The South Coast Innovator Labs — a collective of engineers, product developers, designers and computer programmers — signed a $1 annual lease with the Taunton Development/MassDevelopment Corporation to use a 5,000-square-foot space for its innovation laboratories. The building is located at 1380 Bay St. on Dever land that is being used for an expansion of the neighboring Myles Standish Industrial Park.


“It’s to foster innovation and also education,” said Ed Beliveau, of Rehoboth, who founded the “makerspace” about four years ago. “Sometimes people who are creative forget this aspect of talking to people and bouncing ideas off of each other.
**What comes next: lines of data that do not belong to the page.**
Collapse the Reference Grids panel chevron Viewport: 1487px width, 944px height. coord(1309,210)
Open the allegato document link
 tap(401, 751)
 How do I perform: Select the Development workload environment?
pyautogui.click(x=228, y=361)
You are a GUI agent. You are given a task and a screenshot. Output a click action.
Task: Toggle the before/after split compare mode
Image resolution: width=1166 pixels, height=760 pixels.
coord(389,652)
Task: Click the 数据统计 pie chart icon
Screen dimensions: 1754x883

This is the type of thing that helps to get the creative juices to flow.”
Beliveau and others are just starting to move equipment into the building, which has a few offices occupied by MassDevelopment, with most of the rooms now designated as workshops and laboratories for electronics, metalwork, woodwork, fiber works, computer-aided design and even 3-D printing. 

Beliveau said that the organization currently has only about 15 paid members but that it has more than 125 online correspondents and will soon be holding open houses and recruiting. Membership to the makerspace is $25 per month, and the hope is to offer the space to members around the clock, Beliveau said.
“This kind of system is the step before an incubator,” said Beliveau, with his spectacles pushed up on top of his head, wearing a red thermal shirt and a tape measurer attached to his belt. “It’s a place where you can take that first step in how to get into a manufacturing situation or developing some kind of service. … To be here all the time, that will benefit everybody, because a lot of people can’t do this during the workday. The plan is to be open 24/7.”
The building is already populated with metal working tools, a drill press, a saw and a bunch of computer monitors.


State Sen. Marc Pacheco, D-Taunton, applauded the decision announced by MassDevelopment and the Taunton Development Corporation partnership earlier this month to offer the space, while working to expand the Myles Standish Industrial Park through a redevelopment project at the former Dever School that includes plans to develop a life sciences center.
“They will fit in well in the same neighborhood as Myles Standish Industrial Park as we look to attract similar innovators to southeastern Massachusetts and establish a life sciences education and training center on site,” said Pacheco, speaker pro tempore of the state Senate.
“The lab will provide entrepreneurs with greatly needed space to share ideas, develop innovative concepts and pursue dreams without the often daunting risk of financial peril,” Taunton Mayor Thomoas Hoye Jr. said. “I am excited for this opportunity for Taunton.”

The president of MassDevelopment, the state’s finance and development agency, said she expects the lab facility to foster collaboration and creativity.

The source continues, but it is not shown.